Она провела с ним неделю и уехала домой — они долго махали друг другу даже тогда, когда уже не могли друг друга видеть. Она была прелестная женщина и еще долго потом занимала его мысли, и скоро они встретились снова и встречались потом все чаще. Он любил ее смех, низкий, глухой, как звон янтарных бус у нее на шее, любил розовые подушечки пальцев, узеньких пальцев ее ног, любил слушать, как бьется в руке ее сердце, — все это он любил сильнее всего на свете. И лишь порой с изумлением вспоминал некий волшебный сон, но память о нем день ото дня меркла.
Удавшийся сюрприз
Как уходят от женщины утром? Не скажешь ведь: «Большое спасибо, было очень приятно!» Еще менее пристойно положить тысячу шиллингов на тумбочку возле кровати, ведь ты у своей подруги, а не у какой-нибудь там с Грабена или с Кернтнерштрассе! Ну и как же поступить в подобном случае? Например, так: пока она за стеной варит кофе, найти лист бумаги и ее помадой вывести аршинными буквами: «Я тебя люблю», а затем сунуть этот листок между подушкой и покрывалом в еще теплую, но уже прибранную постель. Он, во всяком случае, именно так и поступил, уходя после первого своего к ней визита.

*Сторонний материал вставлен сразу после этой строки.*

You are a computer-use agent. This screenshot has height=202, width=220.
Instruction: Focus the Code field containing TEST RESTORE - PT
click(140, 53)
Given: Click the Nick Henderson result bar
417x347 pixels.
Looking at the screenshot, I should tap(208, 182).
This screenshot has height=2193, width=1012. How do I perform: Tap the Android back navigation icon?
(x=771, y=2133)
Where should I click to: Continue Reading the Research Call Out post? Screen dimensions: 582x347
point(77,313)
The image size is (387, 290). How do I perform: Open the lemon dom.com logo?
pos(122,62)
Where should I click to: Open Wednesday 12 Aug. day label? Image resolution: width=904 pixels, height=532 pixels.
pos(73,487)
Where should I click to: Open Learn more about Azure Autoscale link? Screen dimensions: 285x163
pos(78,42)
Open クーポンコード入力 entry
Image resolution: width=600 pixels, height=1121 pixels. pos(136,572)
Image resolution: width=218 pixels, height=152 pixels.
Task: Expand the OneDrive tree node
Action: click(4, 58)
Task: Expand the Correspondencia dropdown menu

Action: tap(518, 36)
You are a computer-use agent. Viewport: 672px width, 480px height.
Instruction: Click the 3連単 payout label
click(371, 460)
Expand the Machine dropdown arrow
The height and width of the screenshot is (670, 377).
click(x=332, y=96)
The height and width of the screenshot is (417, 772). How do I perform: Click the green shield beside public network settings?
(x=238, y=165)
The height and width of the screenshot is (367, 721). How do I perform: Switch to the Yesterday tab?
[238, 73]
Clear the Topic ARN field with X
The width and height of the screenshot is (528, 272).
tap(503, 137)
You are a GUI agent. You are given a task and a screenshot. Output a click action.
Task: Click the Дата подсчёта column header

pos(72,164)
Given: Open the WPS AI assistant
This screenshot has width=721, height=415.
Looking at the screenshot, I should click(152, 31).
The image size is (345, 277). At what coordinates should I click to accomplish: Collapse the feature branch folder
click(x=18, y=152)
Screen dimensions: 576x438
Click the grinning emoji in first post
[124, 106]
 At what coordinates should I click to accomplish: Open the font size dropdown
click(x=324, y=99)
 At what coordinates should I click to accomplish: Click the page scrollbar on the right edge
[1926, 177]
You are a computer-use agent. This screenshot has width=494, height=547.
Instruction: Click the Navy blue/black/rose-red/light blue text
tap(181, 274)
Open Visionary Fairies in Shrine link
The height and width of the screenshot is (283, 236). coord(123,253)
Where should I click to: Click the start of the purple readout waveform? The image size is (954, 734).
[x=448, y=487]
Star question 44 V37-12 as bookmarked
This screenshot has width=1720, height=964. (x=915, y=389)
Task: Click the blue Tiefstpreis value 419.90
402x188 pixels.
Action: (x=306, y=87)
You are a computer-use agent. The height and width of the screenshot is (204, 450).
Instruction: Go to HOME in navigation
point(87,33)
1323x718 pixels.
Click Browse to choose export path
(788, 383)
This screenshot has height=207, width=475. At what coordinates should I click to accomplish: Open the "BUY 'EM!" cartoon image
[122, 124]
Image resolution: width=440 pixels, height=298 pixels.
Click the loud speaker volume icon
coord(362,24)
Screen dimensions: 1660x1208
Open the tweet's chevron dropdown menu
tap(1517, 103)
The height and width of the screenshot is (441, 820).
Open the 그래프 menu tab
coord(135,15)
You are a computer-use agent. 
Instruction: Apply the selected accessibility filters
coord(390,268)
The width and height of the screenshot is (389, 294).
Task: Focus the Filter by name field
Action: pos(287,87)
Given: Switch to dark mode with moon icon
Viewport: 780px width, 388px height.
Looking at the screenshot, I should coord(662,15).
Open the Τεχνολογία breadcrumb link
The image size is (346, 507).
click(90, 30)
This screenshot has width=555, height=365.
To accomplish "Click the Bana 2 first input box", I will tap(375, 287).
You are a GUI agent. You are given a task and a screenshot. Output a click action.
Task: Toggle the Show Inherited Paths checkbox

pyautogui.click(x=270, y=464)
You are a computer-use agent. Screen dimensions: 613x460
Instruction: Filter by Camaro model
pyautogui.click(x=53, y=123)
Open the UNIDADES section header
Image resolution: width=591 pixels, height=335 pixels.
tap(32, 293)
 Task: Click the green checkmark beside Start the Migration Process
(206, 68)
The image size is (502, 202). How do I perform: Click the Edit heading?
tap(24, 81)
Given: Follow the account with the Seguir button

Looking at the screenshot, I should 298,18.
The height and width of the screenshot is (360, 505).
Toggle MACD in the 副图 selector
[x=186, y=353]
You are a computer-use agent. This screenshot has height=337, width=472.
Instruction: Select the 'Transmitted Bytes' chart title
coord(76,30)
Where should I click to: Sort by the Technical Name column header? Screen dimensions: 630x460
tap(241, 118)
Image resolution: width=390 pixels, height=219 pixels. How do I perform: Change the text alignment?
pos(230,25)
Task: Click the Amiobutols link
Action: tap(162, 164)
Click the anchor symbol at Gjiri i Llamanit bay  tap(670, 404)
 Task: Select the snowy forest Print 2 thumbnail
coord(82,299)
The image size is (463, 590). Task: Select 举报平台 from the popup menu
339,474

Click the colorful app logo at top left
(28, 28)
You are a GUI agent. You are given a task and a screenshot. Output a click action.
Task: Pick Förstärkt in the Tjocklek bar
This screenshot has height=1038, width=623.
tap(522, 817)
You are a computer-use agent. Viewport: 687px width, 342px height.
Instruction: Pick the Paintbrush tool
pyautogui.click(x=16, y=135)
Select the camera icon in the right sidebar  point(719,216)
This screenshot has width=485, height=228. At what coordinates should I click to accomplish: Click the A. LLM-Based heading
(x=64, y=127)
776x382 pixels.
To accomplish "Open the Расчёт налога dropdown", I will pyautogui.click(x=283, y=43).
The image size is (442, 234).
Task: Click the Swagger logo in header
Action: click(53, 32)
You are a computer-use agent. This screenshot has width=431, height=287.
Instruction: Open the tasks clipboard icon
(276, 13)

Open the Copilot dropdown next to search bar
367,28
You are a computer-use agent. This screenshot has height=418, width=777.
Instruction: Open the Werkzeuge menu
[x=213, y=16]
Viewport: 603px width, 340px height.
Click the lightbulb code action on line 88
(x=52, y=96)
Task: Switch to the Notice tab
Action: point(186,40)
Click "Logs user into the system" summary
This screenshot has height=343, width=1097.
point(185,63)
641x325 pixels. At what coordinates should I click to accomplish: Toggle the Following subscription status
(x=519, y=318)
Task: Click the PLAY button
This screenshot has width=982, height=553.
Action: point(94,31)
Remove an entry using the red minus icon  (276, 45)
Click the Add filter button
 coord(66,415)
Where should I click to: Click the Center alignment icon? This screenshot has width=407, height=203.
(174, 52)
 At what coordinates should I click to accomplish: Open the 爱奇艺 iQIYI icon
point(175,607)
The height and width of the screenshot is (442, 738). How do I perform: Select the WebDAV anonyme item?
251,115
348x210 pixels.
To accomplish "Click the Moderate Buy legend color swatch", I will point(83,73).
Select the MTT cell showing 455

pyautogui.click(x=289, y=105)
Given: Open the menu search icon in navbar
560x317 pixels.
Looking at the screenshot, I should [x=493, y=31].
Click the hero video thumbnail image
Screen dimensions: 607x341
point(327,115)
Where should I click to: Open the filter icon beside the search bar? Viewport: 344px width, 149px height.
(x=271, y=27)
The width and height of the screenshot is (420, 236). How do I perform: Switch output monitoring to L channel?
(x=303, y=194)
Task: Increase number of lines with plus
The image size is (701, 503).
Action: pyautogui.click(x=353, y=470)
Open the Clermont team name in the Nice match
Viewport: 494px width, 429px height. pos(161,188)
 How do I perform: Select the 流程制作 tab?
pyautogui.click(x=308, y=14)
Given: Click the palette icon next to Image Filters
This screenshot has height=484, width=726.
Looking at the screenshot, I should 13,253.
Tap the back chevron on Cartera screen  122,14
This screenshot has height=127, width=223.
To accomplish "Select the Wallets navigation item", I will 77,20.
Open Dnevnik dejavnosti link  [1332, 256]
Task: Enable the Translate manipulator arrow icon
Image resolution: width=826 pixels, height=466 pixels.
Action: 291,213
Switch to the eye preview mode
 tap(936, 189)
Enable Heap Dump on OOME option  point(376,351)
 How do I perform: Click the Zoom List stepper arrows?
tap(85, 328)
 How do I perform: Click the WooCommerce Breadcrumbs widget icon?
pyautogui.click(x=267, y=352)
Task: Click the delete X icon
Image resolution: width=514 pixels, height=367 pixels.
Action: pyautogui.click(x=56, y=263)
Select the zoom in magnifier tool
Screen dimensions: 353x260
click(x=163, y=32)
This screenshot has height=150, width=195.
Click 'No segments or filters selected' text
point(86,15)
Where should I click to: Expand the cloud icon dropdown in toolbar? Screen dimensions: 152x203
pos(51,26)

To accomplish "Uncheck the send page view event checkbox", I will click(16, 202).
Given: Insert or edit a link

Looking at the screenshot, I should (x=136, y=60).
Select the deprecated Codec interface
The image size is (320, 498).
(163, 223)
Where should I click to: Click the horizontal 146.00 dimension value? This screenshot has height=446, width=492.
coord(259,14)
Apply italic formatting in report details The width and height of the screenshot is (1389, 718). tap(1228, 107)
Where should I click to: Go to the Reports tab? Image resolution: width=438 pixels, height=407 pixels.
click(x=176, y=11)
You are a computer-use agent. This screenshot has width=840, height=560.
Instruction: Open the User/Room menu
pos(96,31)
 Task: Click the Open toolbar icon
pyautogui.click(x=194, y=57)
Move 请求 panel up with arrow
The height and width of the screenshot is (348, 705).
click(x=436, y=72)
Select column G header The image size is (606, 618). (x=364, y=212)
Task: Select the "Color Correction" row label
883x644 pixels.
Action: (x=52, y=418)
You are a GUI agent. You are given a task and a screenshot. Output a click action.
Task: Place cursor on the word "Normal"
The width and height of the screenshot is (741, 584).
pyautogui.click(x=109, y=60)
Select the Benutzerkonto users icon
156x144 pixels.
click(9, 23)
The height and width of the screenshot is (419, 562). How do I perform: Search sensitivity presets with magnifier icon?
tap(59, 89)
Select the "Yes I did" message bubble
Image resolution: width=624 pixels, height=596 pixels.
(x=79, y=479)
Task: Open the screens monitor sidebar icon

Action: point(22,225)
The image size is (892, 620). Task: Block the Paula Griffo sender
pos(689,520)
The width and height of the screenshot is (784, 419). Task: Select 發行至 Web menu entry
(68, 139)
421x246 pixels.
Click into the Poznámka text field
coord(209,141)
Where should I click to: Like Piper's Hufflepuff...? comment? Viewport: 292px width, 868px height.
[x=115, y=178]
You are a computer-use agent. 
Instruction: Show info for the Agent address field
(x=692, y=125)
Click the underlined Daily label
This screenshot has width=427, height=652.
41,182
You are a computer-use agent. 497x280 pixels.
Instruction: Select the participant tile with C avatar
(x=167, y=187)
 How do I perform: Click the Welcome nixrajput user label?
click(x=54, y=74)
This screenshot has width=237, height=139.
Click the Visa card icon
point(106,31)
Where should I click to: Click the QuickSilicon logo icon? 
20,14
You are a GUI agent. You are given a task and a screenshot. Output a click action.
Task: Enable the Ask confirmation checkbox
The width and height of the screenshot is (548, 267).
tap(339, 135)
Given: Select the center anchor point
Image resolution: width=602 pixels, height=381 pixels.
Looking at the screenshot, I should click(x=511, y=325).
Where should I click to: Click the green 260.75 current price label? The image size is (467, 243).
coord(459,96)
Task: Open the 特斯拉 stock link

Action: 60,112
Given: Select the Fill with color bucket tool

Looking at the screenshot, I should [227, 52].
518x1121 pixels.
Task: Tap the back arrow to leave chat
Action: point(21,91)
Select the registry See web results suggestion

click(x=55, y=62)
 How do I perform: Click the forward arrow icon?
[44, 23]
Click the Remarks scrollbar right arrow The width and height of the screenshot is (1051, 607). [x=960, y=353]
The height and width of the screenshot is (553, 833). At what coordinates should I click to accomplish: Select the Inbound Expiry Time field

Но как раз по этой самой причине его визиту суждено было стать первым и последним. Дело в том, что у нее был любовник, с этим любовником она немного поцапалась — вот какая штука, потому она и пригласила к себе другого. А под вечер, значит, заявляется ее дружок, и не так уж она, честно говоря, ему желанна, и не так уж нежеланна, только спорить и ссориться с ней у него нет никакого желания, а желает он одного: чтобы она его любила, как прежде, в былые дни, а она, вовсе не миролюбиво настроенная, просто усталая (да и совесть, как ни говори, немножко ее мучит), — она отправляется принимать душ и велит ему пока что постелить постель, и, когда он стелет постель, без особых надежд, он вдруг замечает: лежит себе на подушке листок бумаги, а на нем аршинными буквами выведено красной помадой: «Я тебя люблю», и он поспешно хватает этот листок и, как дорогой подарок, прячет себе в карман, и всю ночь напролет он не помнит себя от счастья: значит, она все еще его любит, — и потому он дарит ее таким счастьем, как никогда прежде, и они окончательно примиряются и долго-долго счастливы вместе.
Друг дома
Вальтер Патцак был услужливым малым. Заметив, что у дамы, стоявшей перед ним на эскалаторе, застрял в ступеньке каблук-шпилька, он не только спас ей туфлю и усадил поневоле «охромевшую» в такси, но и не отказал себе в удовольствии проводить ее домой до самого подъезда — не потому, что он отличался бойкостью, просто ему было по пути. Дама, явно растроганная столь изысканной любезностью, пригласила его к себе на чашку чая. Они расположились за столиком черного дерева, на котором была рассыпана колода карт.